THE TASK – Below are some records; return all of them exactly as they are.

[Opening AVAILABLE RECORDS section]

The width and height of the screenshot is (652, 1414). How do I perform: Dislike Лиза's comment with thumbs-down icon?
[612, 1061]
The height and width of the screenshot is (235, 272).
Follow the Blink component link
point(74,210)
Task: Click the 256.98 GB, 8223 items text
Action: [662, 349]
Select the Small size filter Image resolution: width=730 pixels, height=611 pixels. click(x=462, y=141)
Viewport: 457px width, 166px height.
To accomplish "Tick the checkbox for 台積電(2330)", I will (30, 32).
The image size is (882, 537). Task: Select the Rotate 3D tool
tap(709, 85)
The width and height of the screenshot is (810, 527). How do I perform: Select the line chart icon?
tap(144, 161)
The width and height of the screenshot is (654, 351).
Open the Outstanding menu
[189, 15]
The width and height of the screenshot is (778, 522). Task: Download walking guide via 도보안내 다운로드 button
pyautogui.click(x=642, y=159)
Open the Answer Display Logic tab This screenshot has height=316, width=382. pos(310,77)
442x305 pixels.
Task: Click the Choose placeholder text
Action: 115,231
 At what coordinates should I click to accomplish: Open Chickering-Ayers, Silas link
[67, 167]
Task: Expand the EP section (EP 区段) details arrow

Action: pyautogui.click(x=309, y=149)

[Closing AVAILABLE RECORDS section]

TASK RESPONSE –
The width and height of the screenshot is (652, 1414). How do I perform: Dislike Лиза's comment with thumbs-down icon?
[612, 1061]
The height and width of the screenshot is (235, 272).
Follow the Blink component link
point(74,210)
Task: Click the 256.98 GB, 8223 items text
Action: [662, 349]
Select the Small size filter Image resolution: width=730 pixels, height=611 pixels. click(x=462, y=141)
Viewport: 457px width, 166px height.
To accomplish "Tick the checkbox for 台積電(2330)", I will (30, 32).
The image size is (882, 537). Task: Select the Rotate 3D tool
tap(709, 85)
The width and height of the screenshot is (810, 527). How do I perform: Select the line chart icon?
tap(144, 161)
The width and height of the screenshot is (654, 351).
Open the Outstanding menu
[189, 15]
The width and height of the screenshot is (778, 522). Task: Download walking guide via 도보안내 다운로드 button
pyautogui.click(x=642, y=159)
Open the Answer Display Logic tab This screenshot has height=316, width=382. pos(310,77)
442x305 pixels.
Task: Click the Choose placeholder text
Action: 115,231
 At what coordinates should I click to accomplish: Open Chickering-Ayers, Silas link
[67, 167]
Task: Expand the EP section (EP 区段) details arrow

Action: pyautogui.click(x=309, y=149)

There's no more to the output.